Distant Shore Publishing interviewed Kate Gragg on her debut novella, The Gentleman Thief. Full of wit and whimsy, this book reflects her love for fantasy, fun and stories of all kinds.
Hi Kate! Tell us a little about your back story
I grew up in the midwestern United States and spent most of my childhood wandering around in the woods and making up stories about what I found there. When I got older, I went to film school to study screenwriting, and now I live in Los Angeles and work on TV and movies in Hollywood.
How did you get into writing?
I got my first professional writing assignment when I was sixteen, when an editor friend of my family’s had another writer fall through and needed a last-minute article for his magazine. I still write for him! In high school, I was heavily involved in theater and won some small playwriting competitions, and in college I branched out into screenplays as well. The Gentleman Thief is my first novel, but it definitely won’t be my last.
How did you come up with the idea for The Gentleman Thief? Where did your inspiration begin?
I always enjoy stories about someone who’s in a place they don’t belong but figures out their own way to succeed anyway. I knew I wanted to tell a story about someone having a fairy tale adventure who wasn’t heroic, or even particularly brave, who has to use other skills like creativity and resourcefulness to succeed. The minute I started thinking about who Joe was I knew he was the type who’d end up in a lot of really improbable scrapes and always find a way out of them, which is how the opening chapter came to be.
Was there any particular themes you were keen to include?

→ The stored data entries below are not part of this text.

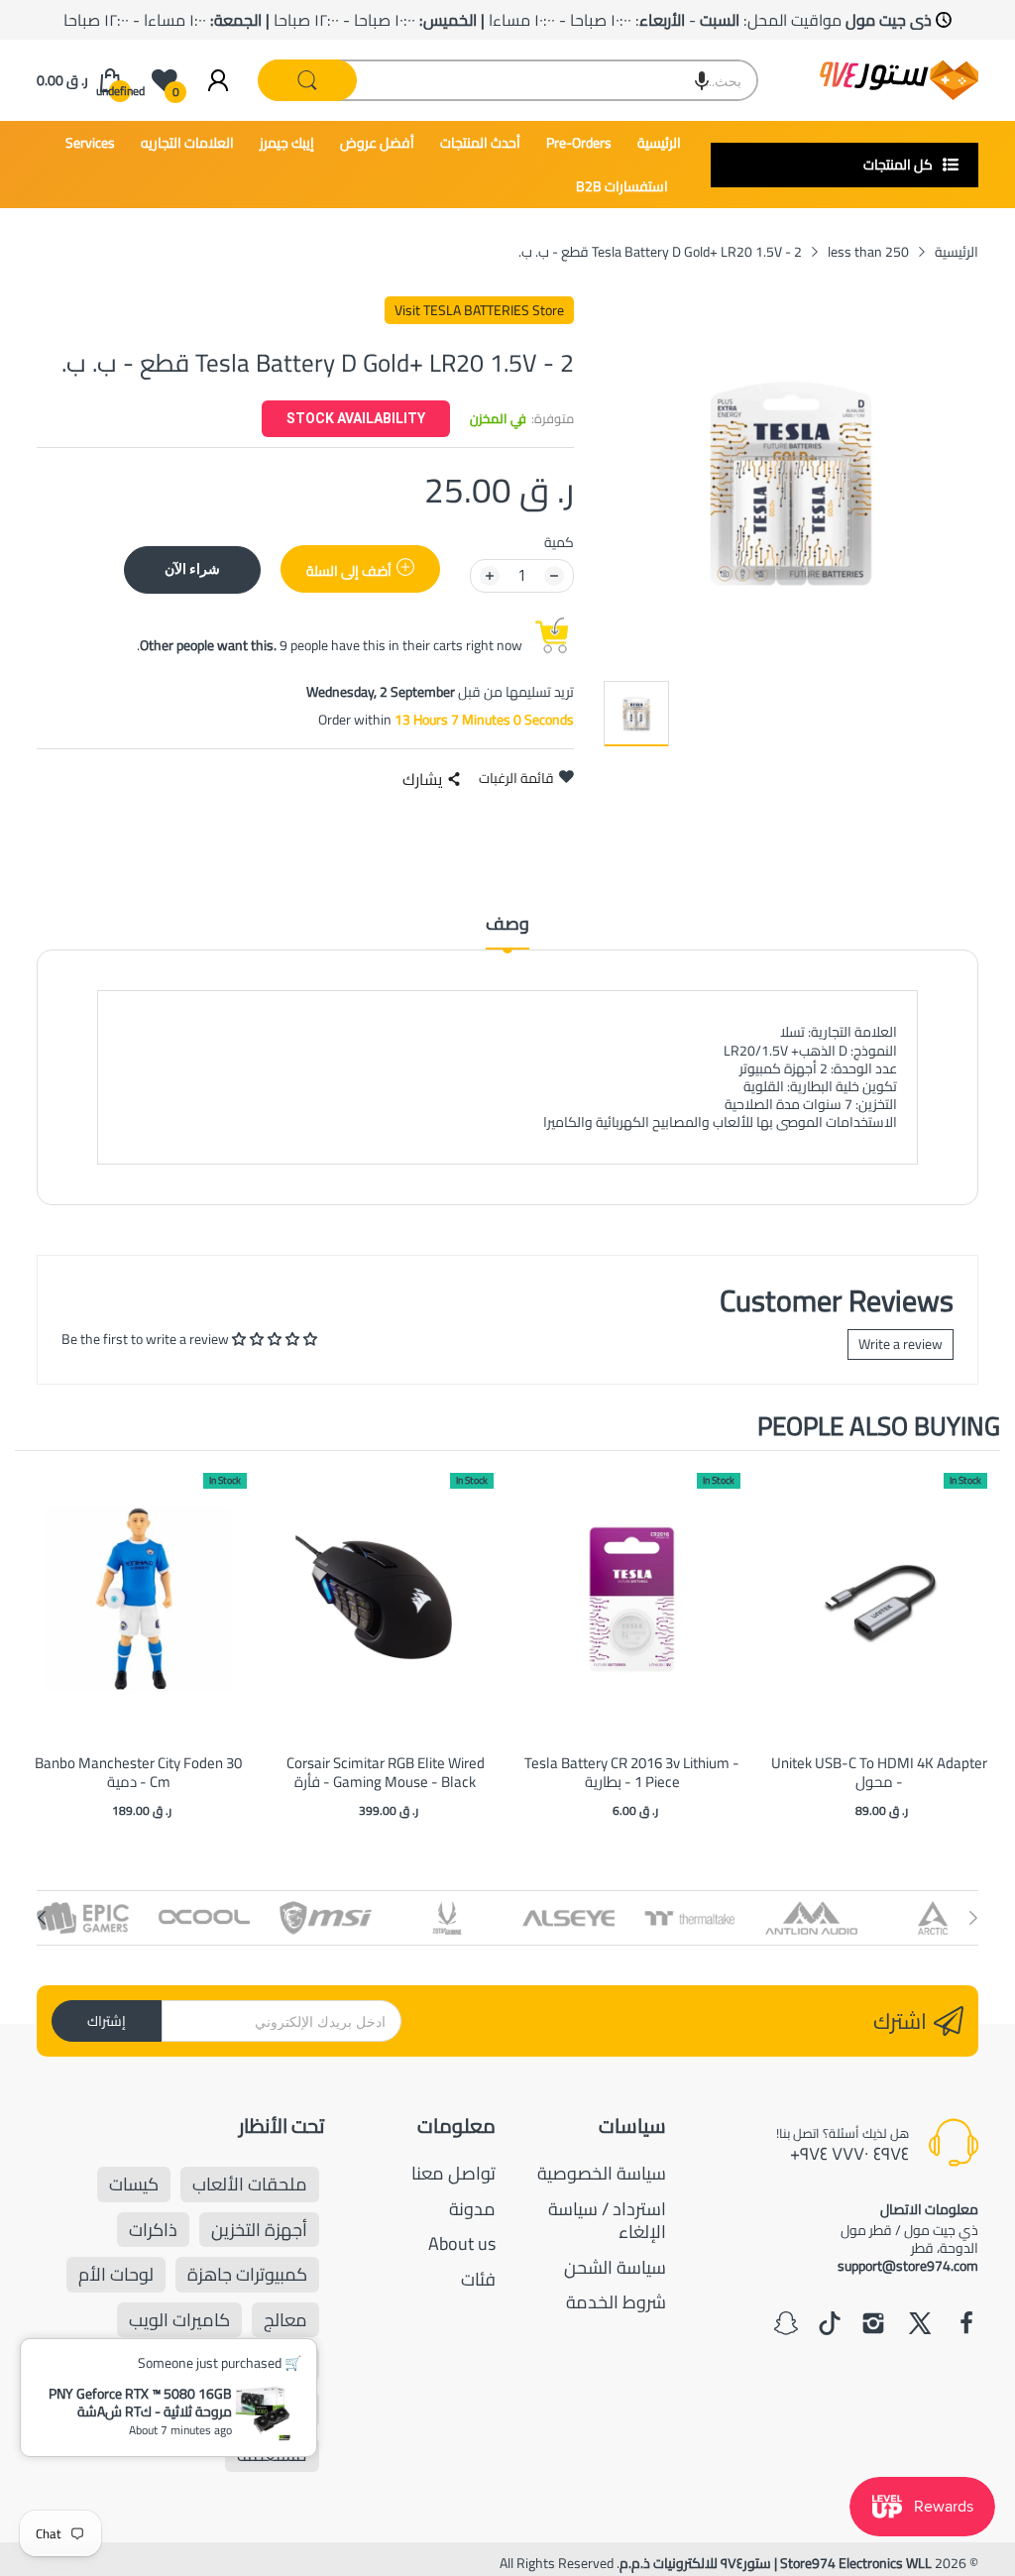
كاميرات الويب (179, 2319)
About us (462, 2243)
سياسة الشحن (615, 2267)
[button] (702, 80)
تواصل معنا (453, 2173)
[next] (980, 1647)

I wanted Joe to be a working-class hero who isn’t impressed by rich people and refuses to take them seriously, and I thought it would be interesting for his first adventure to function as his delayed entry to adulthood. After living in a very small world with very small goals all his life, Joe now has to think about what else is out there. It’s easy to stay in your comfort zone, and Joe doesn’t leave his willingly. But by the end he’s glad he did.
How was the process of writing The Gentleman Thief?
Slow! At the time I was writing this book I was working three jobs, two of them writing jobs, so finding the time to work on this book was something I had to be very intentional about. I learned a lot about how to put myself in the right frame of mind to write, and I think the next book will go a lot faster.
What do you love most about the fantasy genre?
There’s something thrilling about sitting down to a blank page and knowing that you can put absolutely anything you can imagine on there. Any time the plot had me stuck, the fact that it was a fantasy novel meant I could make up anything I wanted to get out of it. And since Joe isn’t an experienced adventurer, I didn’t have to know any more about how magical things work in this universe than he did.
Who was your favourite character to write?
Clifton Crome. Villains are always fun, and Clifton’s exactly the kind of useless, stuck-up jerk I’d love to see get comeuppance in real life.
What kind of a world did you want to create for your characters?
I wanted to show a world that’s more fun to live in if you’re working-class like Joe, where all the color and excitement is on the streets and in the wild. Being rich in Joe’s world means you have to sit indoors and do what other people tell you to all the time, which is why Lydia would much rather have adventures with Joe.
Who are your favourite authors/books?
Patricia C. Wrede is a huge influence on me, particularly her Enchanted Forest Chronicles series. I like to think I’d handle meeting a dragon nearly as well as Princess Cimorene does. My lifelong love for Damon Runyon comes across in how much fun I had writing the scenes with the gang of thieves Joe falls in with, and I wouldn’t be half as good at writing dialogue for rich twits if I hadn’t read so much P.G. Wodehouse.
What advice would you give an aspiring writer?
Write! Even if you’ve got nobody to read it, even if you don’t know where the story is going, just sit down and write every day. Every page you throw out is a step closer to a page you’ll want to keep.